El 'Audaz' traslada a San Roque a los migrantes del 'Open Arms'

El 'Audaz'. /Reuters
El 'Audaz'. / Reuters

Mientras no cesa la polémica política, en el Mediterráneo siguen los naufragios

DARÍO MENORCorresponsal en Roma (Italia)

El buque militar 'Audaz', enviado por el Gobierno en funciones para hacerse cargo de los migrantes rescatados por el 'Open Arms' en el Canal de Sicilia, embarcó este martes a los 15 indocumentados de los que se hará cargo nuestro país. La nave de la Armada española se dirigió el pasado lunes a la localidad de Pozzallo, situada en el sur de Sicilia y en cuyo centro de acogida estaban internadas estas personas, para recogerlas e iniciar con ellas los alrededor de tres días de navegación necesarios para llegar hasta el puerto de San Roque, en Cádiz, donde serán desembarcadas. Mientras no cesa la polémica política, en el Canal de Sicilia siguen muriendo inmigrantes. En la madrugada de este martes al menos 40 personas, entre ellas varios niños, se ahogaron en el mar Mediterráneo después de zarpar desde Libia, según el testimonio de los supervivientes recogido por la Organización Internacional para las Migraciones (OIM).

El viaje a España de estos 15 desplazados se produce después de la grave crisis humanitaria que sufrieron en el 'Open Arms', que durante 19 días esperó a poder bajar a tierra en la isla de Lampedusa a los 83 inmigrantes que llevaba abordo después de que varias decenas de personas heridas y menores de edad lo hicieran en las jornadas anteriores. Finalmente el pasado 20 de agosto la Fiscalía de Agrigento ordenó el secuestro preventivo del 'Open Arms' y el consiguiente desembarco de los indocumentados. Se oponía así a la posición del ministro del Interior del dimisionario Gobierno italiano, Matteo Salvini, que durante días impidió que estas personas pudieran abandonar el barco de la organización humanitaria. Mantuvo esta postura pese a que, además de España, otros cuatro países europeos se comprometieron a acoger a los náufragos del 'Open Arms': Francia, Alemania, Portugal y Luxemburgo. También lo hizo Rumanía, aunque al final no hizo falta su ayuda.

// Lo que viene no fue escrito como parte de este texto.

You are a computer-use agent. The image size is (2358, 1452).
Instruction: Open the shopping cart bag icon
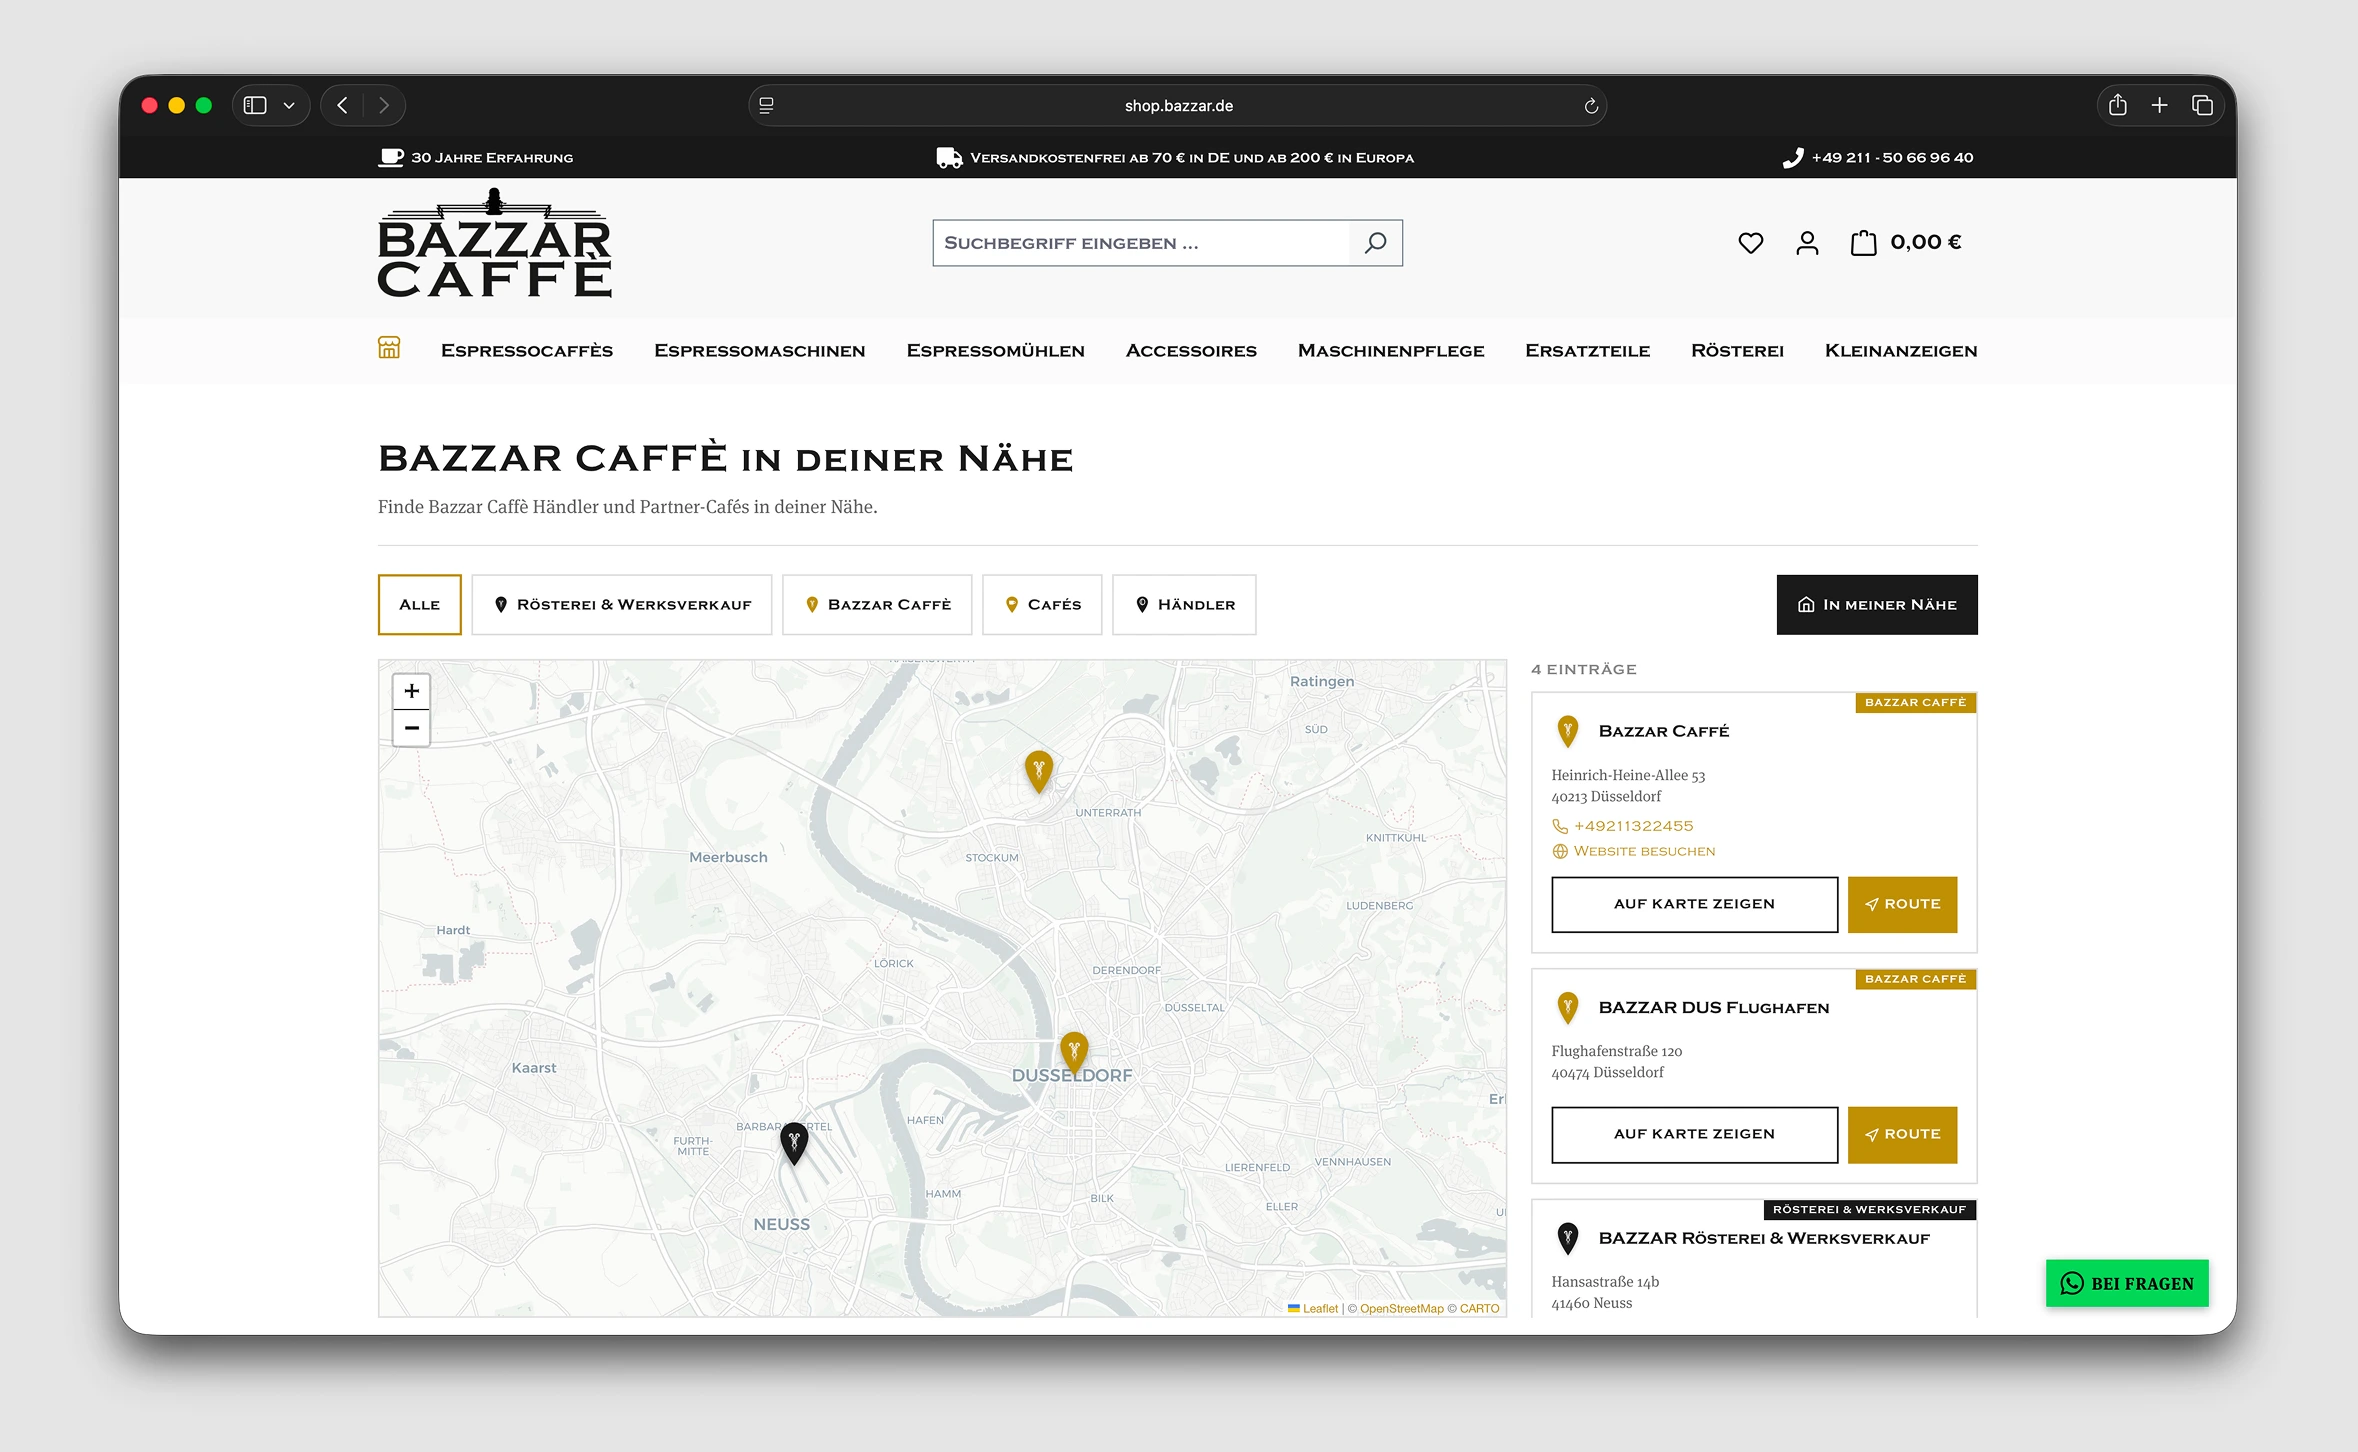click(x=1863, y=243)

La ministra de Trabajo, Migraciones y Seguridad Social en funciones, Magdalena Valerio, detalló que las 15 personas que llegarán a España son 14 hombres y una mujer con edades comprendidas entre los 18 y 30 años. En una visita al nuevo Centro de Acogida de Emergencia y Derivación para migrantes abierto en Málaga, Valerio garantizó el buen recibimiento a estas personas y su atención «con la dignidad que se merecen todos los seres humanos». Adelantó que «previsiblemente» los 15 pedirán «asilo en nuestro país». Su colega en el Ejecutivo, la ministra de Defensa en funciones, Margarita Robles, aseguró por su parte que a bordo del 'Audaz' todo estaba preparado para recibir a los desplazados. En la cubierta se organizó un dispositivo de acogida, con mesas para la identificación de los migrantes en las que tomarles su filiación y procedencia antes de ser sometidas a un control médico, informó Efe. Varios miembros de la tripulación del barco militar bajaron al puerto de Pozzallo para cumplir con los trámites previstos por las autoridades italianas y europeas para la entrega de los indocumentados.

En una entrevista en la Cadena Ser, Robles defendió la acción del Gobierno y descartó que hubiera sido más barato llevar a los 15 inmigrantes a España en avión. «El 'Audaz' hubiera seguido en el mar haciendo su misión de vigilancia y, dentro de esa misión, surgió esta operación. Este tipo de operaciones ya están previstas», dijo, asegurando que «no ha habido ningún gasto excepcional». La ministra de Defensa aprovechó para criticar una vez más la «cerrazón» de Salvini. «Yo sé que los acontecimientos pasan muy rápido, pero había seis países ya que habían decidido acoger a los migrantes y fue el señor Salvini el que no dejó que desembarcaran», comentó Robles, sin querer entrar en polémicas con los responsables del 'Open Arms'.

Buena parte de los inmigrantes que desembarcó el barco de la ONG española se encontraban en el centro de acogida de Lampedusa que, según el alcalde de esta pequeña isla italiana, Totò Martello, está en una situación límite al albergar a 182 personas, el doble de su capacidad. «¿Cómo hace el Gobierno para no darse cuenta de lo que pasa?», se preguntó Martello, denunciando que en el albergue ni siquiera funciona la máquina para tomar las huellas dactilares a los náufragos.